Each insurance company and plan has different standards regarding what they will and will not cover and how much they will pay. Typically, like Medicare, they will require that you pay a deductible or a co-payment. After you pay your deductible, then they typically pay a certain percentage of your costs, called co-insurance. Often there is a maximum out of pocket expense.
Deductible - The annual amount of health care services expenses which must be incurred and paid by the individual before a third party will assume liability for payment of benefits.
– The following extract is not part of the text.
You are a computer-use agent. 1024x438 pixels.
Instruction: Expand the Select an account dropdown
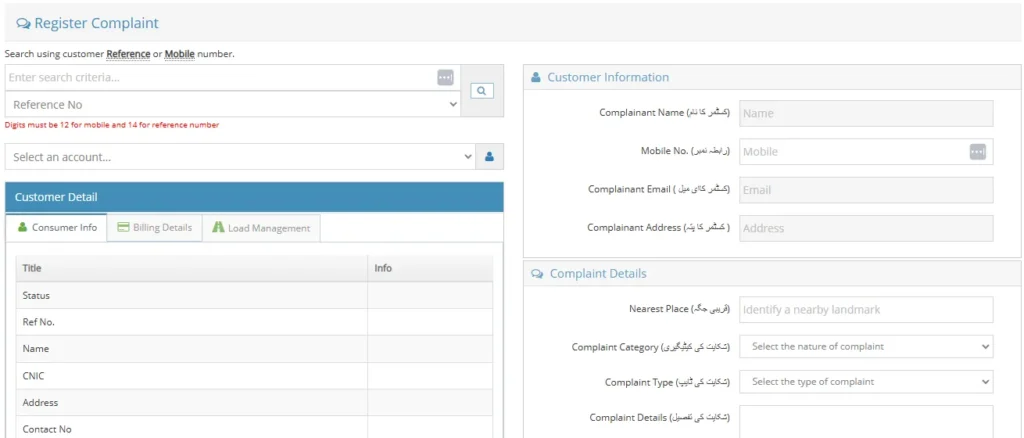tap(240, 157)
In other words, you usually have to pay from $500 to $1000 out of pocket before your insurance kicks in.
Co-Payment - A predetermined, fixed amount charged by the health care benefit plan which the individual is required to pay for covered services, generally paid to the provider at the time services are rendered. (usually around $20 a visit - this does not apply to out-of-pocket or deductible expenses.
Co-Insurance - In many plans, the insurance company pays a certain percentage of costs after you have met your deductible. Usually that percentage is 80%, you pay the other 20% - that is the co-insurance.
Maximum Out Of Pocket - This is the maximum you have to pay out of pocket in a year. Usually around $1500 to $2500 per individual, around $5000 for a family. Once you've paid that, the insurance company will pay everything beyond.
So, here's how this works. Let's say you have a plan with $1,000 deductible, and co-insurance of 80%, and you file a claim for $2500. How much would you insurance company pay?
Take the $2500 and subtract the $1000 deductible that you will pay.
That leaves $1500. The insurance company will pay 80% of that ($1200), you will pay 20% of that ($300).
Your out of pocket expenses will be $1000 + $300 = $1300. The insurance company will pay $1200.